By Russell J Otto, MD, FACS
The sense of smell is one of the four human special senses. The special senses determine, in many ways, how we interact with our environment in our daily lives. While the sense of smell typically is ranked behind sight, hearing and taste in importance, problems with smell can adversely impact one’s quality of life. Anosmia is the lack of an ability to smell or detect odors. The quality of smell can also be reduced, heightened, or distorted.
Anosmia can be caused by a variety of conditions. Depending on the condition, the duration of anosmia may be temporary or permanent. Only a small area on either side in the roof of the nasal cavity, about the size of a folded postage stamp, is involved in the detection of odors. A nerve from the brain, one for each side of the nose, pokes its fibers through the porous bone of the skull base to place smell sensory receptors in the roof of the nose.

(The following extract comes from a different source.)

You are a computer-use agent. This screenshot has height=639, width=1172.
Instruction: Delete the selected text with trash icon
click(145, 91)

Conditions that lead to blockage of airflow to this portion of the nose typically result in temporary anosmia. The most prevalent is the common cold. The nasal congestion diminishes the sense of smell that we have all experienced. Another common cause is nasal polyps due to allergy, and sinusitis. When properly treated, the polyps and inflammation can be reduced to help restore smell perception.

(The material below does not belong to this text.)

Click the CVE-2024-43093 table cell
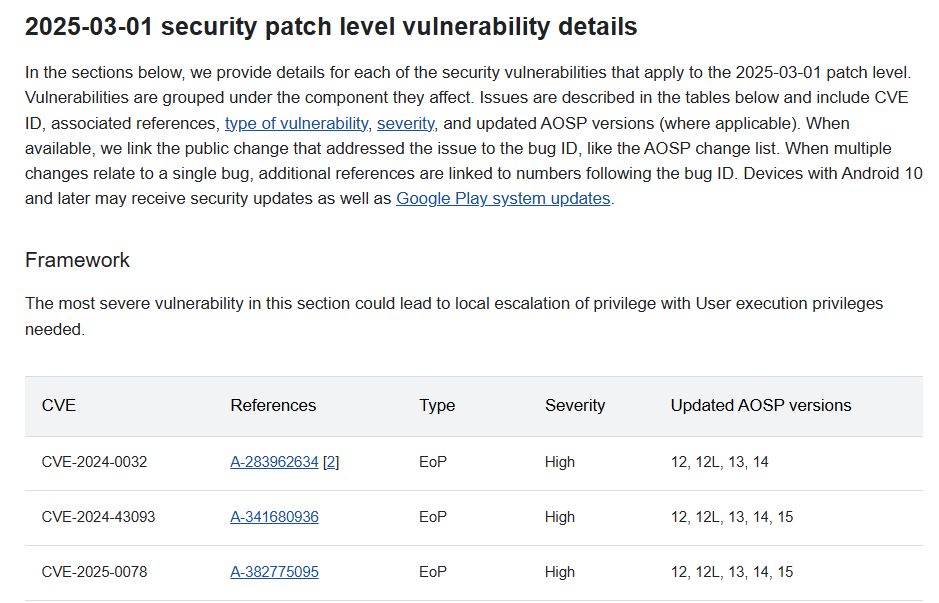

Conditions associated with degeneration or damage to the nerve fibers in the roof of the nose lead to permanent anosmia. Head trauma, exposure to toxic vapors such as glues and tobacco, and overzealous use of over-the-counter vasoconstrictor nasal sprays are examples of conditions that damage the nerve fibers. Degeneration of the fibers occurs with normal aging, but can signal conditions such as Parkinson’s and Alzheimer’s diseases or a tumor.
Anosmia can lead to secondary effects like depression or weight loss. It can also become dangerous if you are unable to detect the presence of smoke, a gas leak, or rotten food. A thorough evaluation by your physician can help you sort through many of these issues.